» YOUR GOAL
In the post on heart rate variability, Oura and chiropractic below, rewrite the paragraph beginning "Be aware that this post" as a short bulleted list that keeps its main facts.

» SELECTED TEXT
──────────
Heart Rate Variability, Oura & Chiropractic

29th February 2020by victoriafenton0

This post is a dual post both here and on aletheiaclinics.com written by Victoria Fenton.

Be aware that this post is NOT going to be a deep dive into chiropractic – and is especially not a satisfactory or adequate insight into the very unique, highly specific and hugely impactful Gonstead system. For more on that – head to our page on physiology/chiropractic, or indeed (and perhaps better) head to the Caley Chiropractic pages on chiropractic care and on the Gonstead system specifically.


Whenever I meet a new Healthcare concept my default is scepticism. The same was true when Dr Glenn Caley of Caley Chiropractic introduced me to the Gonstead system. I wanted an osteopath – not a chiropractor. I did NOT want to be ‘clunk-clicked’. But it was a friend who connected us, so… I had to humour him, right?
──────────
» PROVIDED MATERIAL
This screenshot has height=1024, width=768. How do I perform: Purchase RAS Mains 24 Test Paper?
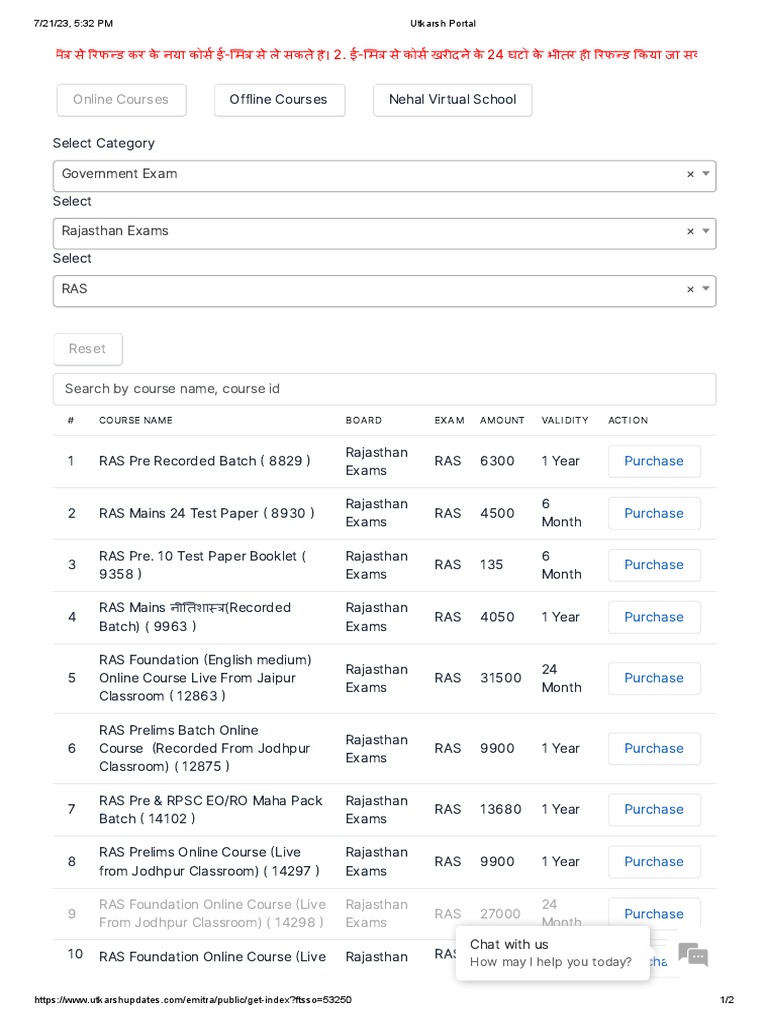pos(654,513)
──────────
» FINISHED TASK
- This post is not a deep dive into chiropractic.
- It is especially not an adequate insight into the Gonstead system, which is described as very unique, highly specific and hugely impactful.
- For more, see the page on physiology/chiropractic.
- Perhaps better, see the Caley Chiropractic pages on chiropractic care and on the Gonstead system.